I’d place several books on the table – Bible, Book of Mormon, a geology textbook, To Kill a Mockingbird, a biography of Eleanor Roosevelt, The Chronicles of Narnia, a cookbook, etc.  I’d then write on the board, “The glory of God in intelligence, or in other words Light and Truth” (D&C 93:36)  Ask for reflections about that scripture.  What is light? What is truth?

I’d then summarize the “From the Life of Joseph Smith” section, including George Cannon’s reflections on how much Josoph loved learning.  Sometimes we play up the idea that he was uneducated – but the Prophet was a voracious learner.  He loved languages, loved study, loved to learn from others.  He actively sought out people who had training in areas he did not – he hungered for knowledge.  Are we hungry to learn more?
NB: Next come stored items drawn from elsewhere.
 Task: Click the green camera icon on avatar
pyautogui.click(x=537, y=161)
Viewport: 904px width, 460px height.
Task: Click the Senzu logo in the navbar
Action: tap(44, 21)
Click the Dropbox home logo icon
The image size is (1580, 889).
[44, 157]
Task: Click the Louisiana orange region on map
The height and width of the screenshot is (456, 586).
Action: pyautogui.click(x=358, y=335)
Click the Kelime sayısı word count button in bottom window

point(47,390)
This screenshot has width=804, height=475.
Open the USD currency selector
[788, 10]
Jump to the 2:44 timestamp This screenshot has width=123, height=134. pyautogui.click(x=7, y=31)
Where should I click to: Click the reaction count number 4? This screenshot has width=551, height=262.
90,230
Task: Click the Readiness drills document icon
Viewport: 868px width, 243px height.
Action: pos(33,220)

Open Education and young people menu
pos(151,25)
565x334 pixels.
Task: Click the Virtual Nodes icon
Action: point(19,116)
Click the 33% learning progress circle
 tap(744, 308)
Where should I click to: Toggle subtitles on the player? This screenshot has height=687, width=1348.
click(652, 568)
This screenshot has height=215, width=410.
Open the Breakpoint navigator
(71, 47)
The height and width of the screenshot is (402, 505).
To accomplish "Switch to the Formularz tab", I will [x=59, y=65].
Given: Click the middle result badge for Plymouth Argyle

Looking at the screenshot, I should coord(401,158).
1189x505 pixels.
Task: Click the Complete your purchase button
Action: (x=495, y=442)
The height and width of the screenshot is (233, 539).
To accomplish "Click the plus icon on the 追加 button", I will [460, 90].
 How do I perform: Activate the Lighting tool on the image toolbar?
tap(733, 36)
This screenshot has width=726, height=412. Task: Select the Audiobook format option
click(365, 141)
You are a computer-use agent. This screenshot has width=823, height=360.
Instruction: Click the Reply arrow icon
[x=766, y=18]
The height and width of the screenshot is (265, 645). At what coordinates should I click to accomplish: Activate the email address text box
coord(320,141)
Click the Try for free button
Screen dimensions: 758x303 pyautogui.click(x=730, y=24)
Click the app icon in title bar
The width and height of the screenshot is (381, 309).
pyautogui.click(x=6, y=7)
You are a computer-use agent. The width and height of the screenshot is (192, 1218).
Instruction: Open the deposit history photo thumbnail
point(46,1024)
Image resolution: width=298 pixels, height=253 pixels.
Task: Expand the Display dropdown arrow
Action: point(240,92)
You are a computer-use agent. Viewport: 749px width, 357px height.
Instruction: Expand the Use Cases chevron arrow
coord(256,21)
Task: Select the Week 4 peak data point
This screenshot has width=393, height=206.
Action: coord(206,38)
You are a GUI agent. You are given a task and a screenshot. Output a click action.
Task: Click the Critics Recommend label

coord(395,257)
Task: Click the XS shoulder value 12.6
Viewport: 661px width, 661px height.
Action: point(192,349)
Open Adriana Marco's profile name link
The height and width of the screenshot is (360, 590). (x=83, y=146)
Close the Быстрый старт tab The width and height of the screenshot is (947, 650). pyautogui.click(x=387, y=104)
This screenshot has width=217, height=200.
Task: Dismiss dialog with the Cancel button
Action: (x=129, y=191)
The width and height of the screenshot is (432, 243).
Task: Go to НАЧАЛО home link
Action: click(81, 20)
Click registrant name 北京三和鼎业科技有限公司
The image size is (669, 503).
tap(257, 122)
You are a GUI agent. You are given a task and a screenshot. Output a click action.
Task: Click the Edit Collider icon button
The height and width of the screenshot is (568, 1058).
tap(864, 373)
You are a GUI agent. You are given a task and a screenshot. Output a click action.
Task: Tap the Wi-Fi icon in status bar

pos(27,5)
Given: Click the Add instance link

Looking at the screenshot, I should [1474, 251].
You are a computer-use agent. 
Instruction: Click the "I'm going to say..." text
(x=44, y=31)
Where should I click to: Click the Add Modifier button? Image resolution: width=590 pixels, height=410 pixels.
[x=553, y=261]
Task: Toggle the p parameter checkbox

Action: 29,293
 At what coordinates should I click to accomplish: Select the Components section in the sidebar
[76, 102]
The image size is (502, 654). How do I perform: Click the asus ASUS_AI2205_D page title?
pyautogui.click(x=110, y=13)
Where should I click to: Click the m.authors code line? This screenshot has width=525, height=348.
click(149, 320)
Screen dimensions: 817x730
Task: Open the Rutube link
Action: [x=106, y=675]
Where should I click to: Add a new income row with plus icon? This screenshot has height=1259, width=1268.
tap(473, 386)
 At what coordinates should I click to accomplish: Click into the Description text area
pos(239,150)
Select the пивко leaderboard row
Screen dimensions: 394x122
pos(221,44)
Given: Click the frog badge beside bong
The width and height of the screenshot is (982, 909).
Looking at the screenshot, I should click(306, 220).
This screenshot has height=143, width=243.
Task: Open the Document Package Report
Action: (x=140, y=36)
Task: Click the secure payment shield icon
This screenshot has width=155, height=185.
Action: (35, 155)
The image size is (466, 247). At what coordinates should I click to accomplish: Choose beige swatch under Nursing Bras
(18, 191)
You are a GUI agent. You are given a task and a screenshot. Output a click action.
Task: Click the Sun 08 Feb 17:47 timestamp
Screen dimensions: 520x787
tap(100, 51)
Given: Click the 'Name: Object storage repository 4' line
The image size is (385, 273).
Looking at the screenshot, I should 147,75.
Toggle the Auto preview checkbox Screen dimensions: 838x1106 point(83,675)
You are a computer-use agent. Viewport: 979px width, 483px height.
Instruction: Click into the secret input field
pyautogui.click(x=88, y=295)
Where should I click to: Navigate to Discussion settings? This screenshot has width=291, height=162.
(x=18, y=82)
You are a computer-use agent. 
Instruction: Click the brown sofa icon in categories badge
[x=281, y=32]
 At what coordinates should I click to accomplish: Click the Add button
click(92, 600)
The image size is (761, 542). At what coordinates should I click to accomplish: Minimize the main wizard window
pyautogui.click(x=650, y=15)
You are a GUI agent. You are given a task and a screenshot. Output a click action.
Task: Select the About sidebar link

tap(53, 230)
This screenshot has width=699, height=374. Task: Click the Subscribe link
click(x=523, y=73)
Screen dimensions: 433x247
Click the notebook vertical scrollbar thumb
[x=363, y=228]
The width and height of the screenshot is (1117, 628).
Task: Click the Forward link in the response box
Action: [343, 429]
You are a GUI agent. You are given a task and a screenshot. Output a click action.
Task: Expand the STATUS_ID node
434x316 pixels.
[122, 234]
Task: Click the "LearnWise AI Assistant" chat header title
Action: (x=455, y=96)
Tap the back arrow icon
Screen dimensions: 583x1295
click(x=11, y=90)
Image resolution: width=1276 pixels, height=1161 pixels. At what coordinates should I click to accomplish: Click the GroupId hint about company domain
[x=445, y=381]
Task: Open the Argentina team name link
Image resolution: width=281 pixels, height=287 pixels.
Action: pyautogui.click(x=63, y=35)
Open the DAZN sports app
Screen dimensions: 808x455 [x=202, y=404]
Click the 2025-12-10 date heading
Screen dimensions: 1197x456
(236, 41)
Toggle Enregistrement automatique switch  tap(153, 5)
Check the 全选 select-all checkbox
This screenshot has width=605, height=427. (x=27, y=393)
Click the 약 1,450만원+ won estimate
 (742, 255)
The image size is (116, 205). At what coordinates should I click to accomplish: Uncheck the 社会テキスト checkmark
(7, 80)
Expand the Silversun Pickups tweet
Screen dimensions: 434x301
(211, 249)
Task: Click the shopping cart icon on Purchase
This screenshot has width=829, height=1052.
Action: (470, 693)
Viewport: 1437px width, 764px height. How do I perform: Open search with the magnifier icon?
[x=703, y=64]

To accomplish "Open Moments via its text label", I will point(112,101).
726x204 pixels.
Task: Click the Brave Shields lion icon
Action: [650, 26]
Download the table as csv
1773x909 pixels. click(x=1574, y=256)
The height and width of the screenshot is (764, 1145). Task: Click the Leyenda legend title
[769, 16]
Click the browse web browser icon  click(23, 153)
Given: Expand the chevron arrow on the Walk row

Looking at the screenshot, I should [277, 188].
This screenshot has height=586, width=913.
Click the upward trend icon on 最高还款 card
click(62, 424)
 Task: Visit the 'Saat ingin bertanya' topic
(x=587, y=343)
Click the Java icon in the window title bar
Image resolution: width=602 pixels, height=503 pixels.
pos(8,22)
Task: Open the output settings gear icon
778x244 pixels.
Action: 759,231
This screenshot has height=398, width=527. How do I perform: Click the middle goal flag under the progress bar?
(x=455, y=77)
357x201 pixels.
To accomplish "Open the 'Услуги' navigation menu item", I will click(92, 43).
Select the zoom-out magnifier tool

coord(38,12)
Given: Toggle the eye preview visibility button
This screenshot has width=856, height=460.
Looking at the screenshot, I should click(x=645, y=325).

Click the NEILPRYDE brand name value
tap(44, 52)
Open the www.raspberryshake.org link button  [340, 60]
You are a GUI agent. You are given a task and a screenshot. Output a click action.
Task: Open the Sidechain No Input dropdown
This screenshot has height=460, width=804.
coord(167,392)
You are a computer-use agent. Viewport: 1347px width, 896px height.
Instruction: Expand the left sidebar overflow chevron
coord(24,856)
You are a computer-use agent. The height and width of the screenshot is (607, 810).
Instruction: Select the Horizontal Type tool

Section 1: The gospel of Jesus Christ embraces all truth

“Mormonism is truth; and every man who embraces it feels himself at liberty to embrace every truth… Mormonism is truth, in other words the doctrine of the Latter-day Saints, is truth. … The first and fundamental principle of our holy religion is, that we believe that we have a right to embrace all, and every item of truth, without limitation or without being circumscribed or prohibited by the creeds or superstitious notions of men.”

Read this twice, and then ask for reflections.  This is an expansive definition of “Mormonism” – it invites opening ourselves to truth, opening ourselves to God. How do we determine “truth?” Where can we look for it?  Have you had the experience of learning something new – something that had nothing seemingly to do with religion – and experiencing a spiritual insight? (Here is where I would bring in To Kill a Mockingbird, etc. – but then, I’m an English teacher – others might find such insight while studying gardening or physics).

“I stated that the most prominent difference in sentiment between the Latter-day Saints and sectarians was, that the latter were all circumscribed by some peculiar creed, which deprived its members the privilege of believing anything not contained therein, whereas the Latter-day Saints … are ready to believe all true principles that exist, as they are made manifest from time to time. . . . .I cannot believe in any of the creeds of the different denominations, because they all have some things in them I cannot subscribe to, though all of them have some truth. I want to come up into the presence of God, and learn all things; but the creeds set up stakes [limits], and say, ‘Hitherto shalt thou come, and no further’ [Job 38:11]; which I cannot subscribe to.”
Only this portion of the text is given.